An additional consideration may be pointed out, though we need not rest our decision on it. We are required to determine the meaning of the terms "employer" and "employee" as used in a special type of insurance policy. The policy shifts the burden of paying a possible compensation award from the insured to the Fund; it is for the assumption of that burden that premiums are asked and paid. Accordingly, if there is a reasonable risk that the Workmen's Compensation Board would hold persons to be employees rather than independent contractors, it is fair to infer that the parties intended premiums to be paid in respect of such persons. Otherwise the Fund's likely exposure to loss with regard to them would continue, to the insured's cost-free benefit. That a decision against the Fund in a suit to recover premiums does not eliminate its exposure entirely — since the board is not bound by the decision — emphasizes the need for judicial caution in such a suit.

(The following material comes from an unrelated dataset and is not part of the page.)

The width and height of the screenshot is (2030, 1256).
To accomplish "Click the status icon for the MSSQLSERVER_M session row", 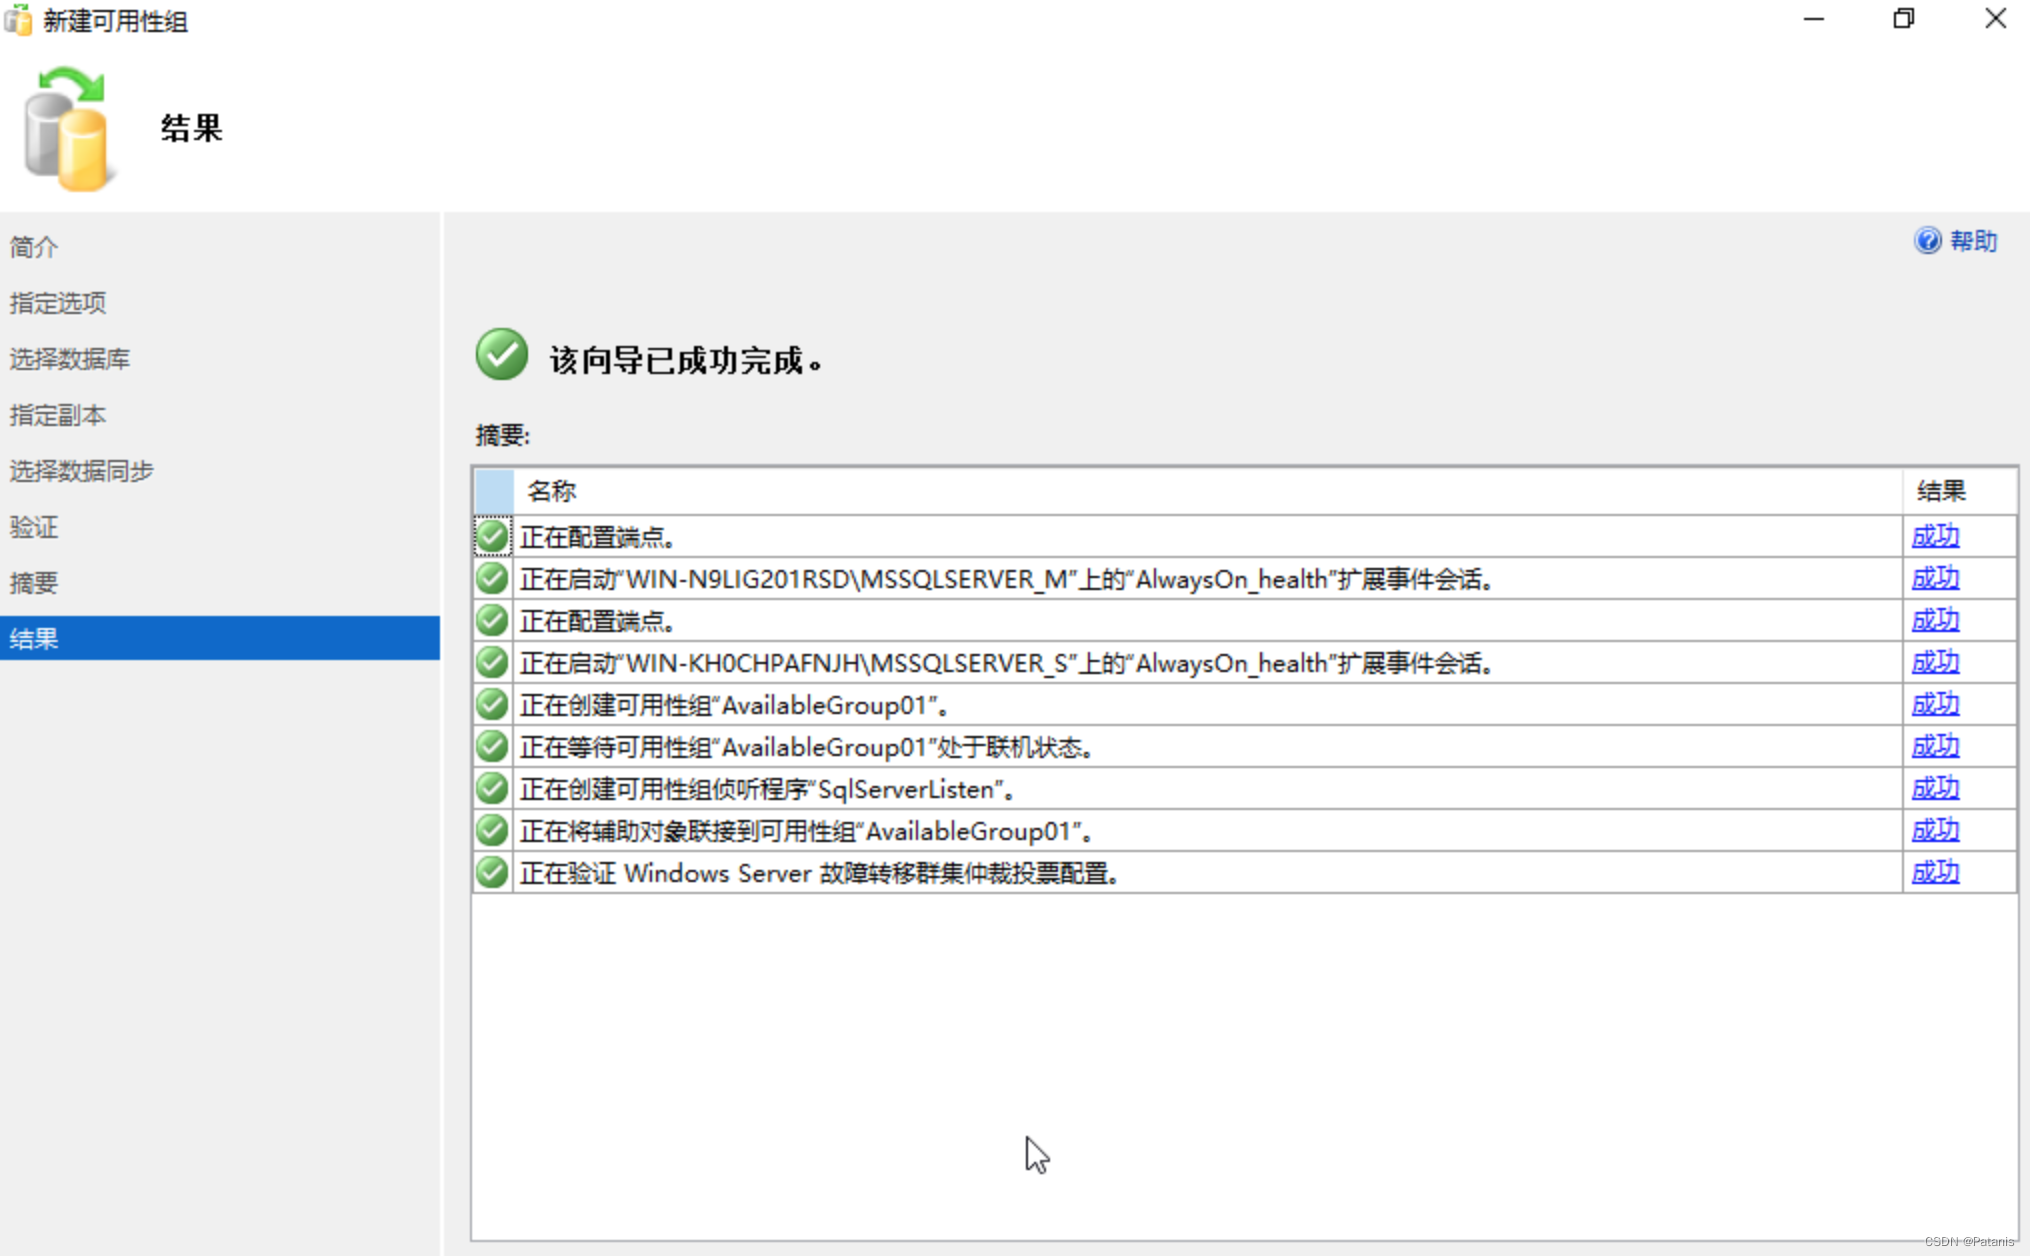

In the instant case, as above indicated, the risk that the board would rule these milk drivers to be employees is plainly present.
Accordingly, the judgment dismissing the complaint should be reversed, on the law and the facts, with costs to plaintiffs, and judgment granted in favor of plaintiffs for $575.56 with interest and costs. Settle order.
BOTEIN, P.J., BREITEL, RABIN, VALENTE and McNALLY, JJ., concur.
Judgment dismissing the complaint unanimously reversed, on the law and the facts, with costs to plaintiffs, and judgment granted in favor of plaintiffs for $575.56 with interest and costs. Settle order on notice. [See 15 A.D.2d 893.]